Sur BFMTV, Vautrin a souligné que la France ne pouvait pas encore confirmer la mise en place de mines par Téhéran, mais n'a pas écarté la possibilité d'une opération de déminage. Toutefois, une telle opération semble improbable à ce stade. Stéphane Audrand, expert en sécurité maritime et ancien officier de réserve de la Marine, a affirmé qu'un déminage ne pourrait se faire qu'en temps de paix : "Une opération de déminage nécessite un environnement calme, ce qui n'est actuellement pas le cas."
"Il faudrait donc l'accord de Téhéran ou une supériorité aérienne et navale totale dans la zone", avertit Audrand.
Un potentiel de déminage notable
Dans l'hypothèse où la France participerait au déminage, la mission serait longue, pouvant s'étendre sur plusieurs semaines, la complexité des sédiments et des courants marins rendant l'opération délicate. Les chasseurs de mines français, d'une cinquantaine de mètres de long, sont équipés de sonars et d'un rover piloté, mais manquent de moyens de défense face à d'éventuelles frappes ennemies. Actuellement, ces navires disposent uniquement de deux mitrailleuses de 12,7 mm.
Avec la capacité de traiter jusqu'à cinq mines par jour, les chasseurs de mines pourraient jouer un rôle clé en cas de mission. Cependant, leur survie dépendrait d'une mise en place de conditions favorables, ce qui est peu probable selon les experts. D'autre part, les récents propos de Donald Trump sur une éventuelle coopération avec l'Iran pour sécuriser cette voie stratégique ajoutent à la complexité de la situation.
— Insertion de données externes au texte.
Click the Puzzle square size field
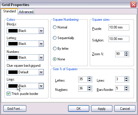 tap(119, 27)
Vers une coalition européenne ?
Malgré l'absence d'opérations de déminage menées par la France depuis des années, l'armée maintient une expertise dans ce domaine, en grande partie héritée des deux guerres mondiales. Catherine Vautrin a parlé de la nécessité de discuter des compétences européennes en matière de déminage. Des pays comme le Royaume-Uni, la Belgique et les Pays-Bas disposent également de capacités dans ce domaine.
"On a une vraie expertise européenne, nous pourrions former une coalition", a soutenu Stéphane Audrand.
La situation dans le détroit d'Ormuz demeure préoccupante, et l'interdépendance des forces européennes pourrait bientôt jouer un rôle déterminant dans les opérations de sécurité maritime.